今晚的夜格外清涼,那一輪彎月也格外的亮。

韓安樂跪在周生辰的書房裡,看著手中的古籍和劍譜,一臉生不如死、憋屈的樣子。

韓安樂忍不住在心裡吐槽周生辰:你這麼兇,誰被你管誰倒黴,可是……為什麼你只直對我一個人這麼兇,還這麼嚴格啊!真的是,討厭的很!

樓外——

周生辰和漼時宜走到樓外的小橋上,周生辰突然停下腳步,轉身對漼時宜說道:“平時,我在王府裡住的時間不是特別多,過去我不在王府的時候,藏書樓的門都是鎖上的。但是自從安兒來了後她平時喜歡在裡面,所以她那有一把鑰匙。既然你也喜歡,那以後這把鑰匙,就交給你了。”周生辰說完便把手中藏書樓的鑰匙給了漼時宜。

漼時宜看著鑰匙並沒有收。

周生辰大概猜到了漼時宜不收的原因,又說道:“就當做今日的拜師禮了。”

漼時宜聞言才笑著接過了鑰匙。

漼時宜準備對周生辰行禮拜謝時,周生辰見狀馬上抬手製止道:“忘記我白天說了什麼了?在王府內不必多禮了,這裡沒有那麼多規矩。”

漼時宜點了點頭。

周生辰:“快回去休息吧。”

漼時宜躬身行禮後便走了。

周生辰也走向書房,就在周生辰轉身離開的一瞬間漼時宜此時也停下了腳步,拿著手中的鑰匙,轉頭看著周生辰離開的背影。

周生辰書房內——

韓安樂半偷懶的看著劍譜,這時苓依拿著韓安樂之前放在桌子上的劍譜連忙趕來。

苓依也跪在韓安樂身邊,將劍譜交給韓安樂,有些擔心的說道:“郡主,明日殿下考你劍術,你的手可以嗎?要不……”

韓安樂打斷苓依的話說:“沒事兒,我已經恢復的差不多了,別擔心我。就算考的不好,他也只會認為我沒有好好練,反正我又不是第一次了,放心吧。”

韓安樂看著苓依依舊擔心的模樣,拍了拍她的手,讓苓依放寬心。

韓安樂片刻後笑著看著苓依,苓依心疼的抱住韓安樂,聲音有些嘶啞的說:“明明您才剛剛及笄,本不該承擔這麼多的。可是……可是……郡主,對不起,是我們連累您了。您當初,就不應該救我們。不與我們扯上關係,您就不用這麼累。您就可以只做南辰王府的那個快樂幸福的長樂郡主的……而不是當我們的……”

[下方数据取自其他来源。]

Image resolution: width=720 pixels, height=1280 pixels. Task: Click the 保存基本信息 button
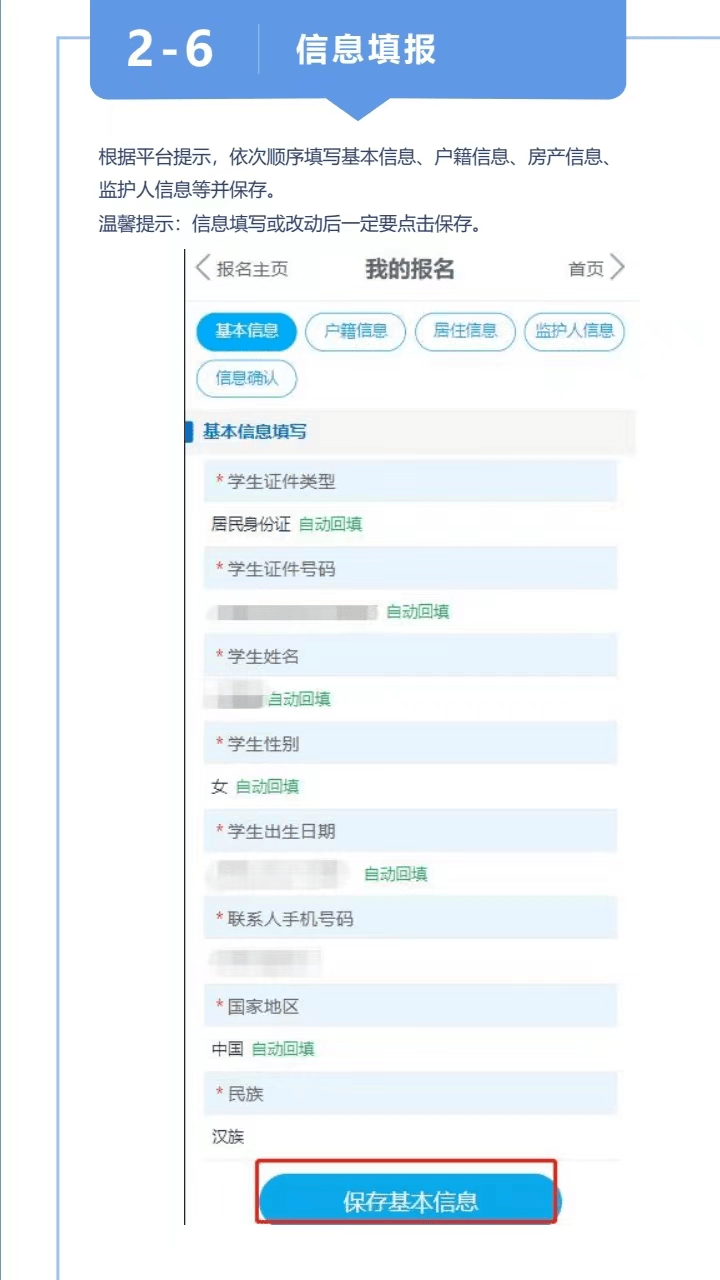click(x=410, y=1201)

韓安樂再次打斷苓依的話說道:“不許這麼說!我是自願的,我是父親的孩子,我繼承了父親的能力,所以,我理應保護你們。這沒有什麼對不起的,我還想對你們說對不起,你們當初為了保護還未出生的我……還有父親和母親,你們付出了那麼大的代價,應該是我說對不起才對啊……所以誰也不要對誰說對不起了。”

苓依紅著眼眶搖著頭又點了點頭。

過了好一會兒,韓安樂和苓依才平復好情緒。

韓安樂繼續跪著學習劍譜,而苓依就跪在一旁一直陪著韓安樂,寸步不離。

韓安樂放下劍譜,捶了捶已經麻木的腿,不禁感嘆道:“為什麼這一個時辰如此的漫長啊?”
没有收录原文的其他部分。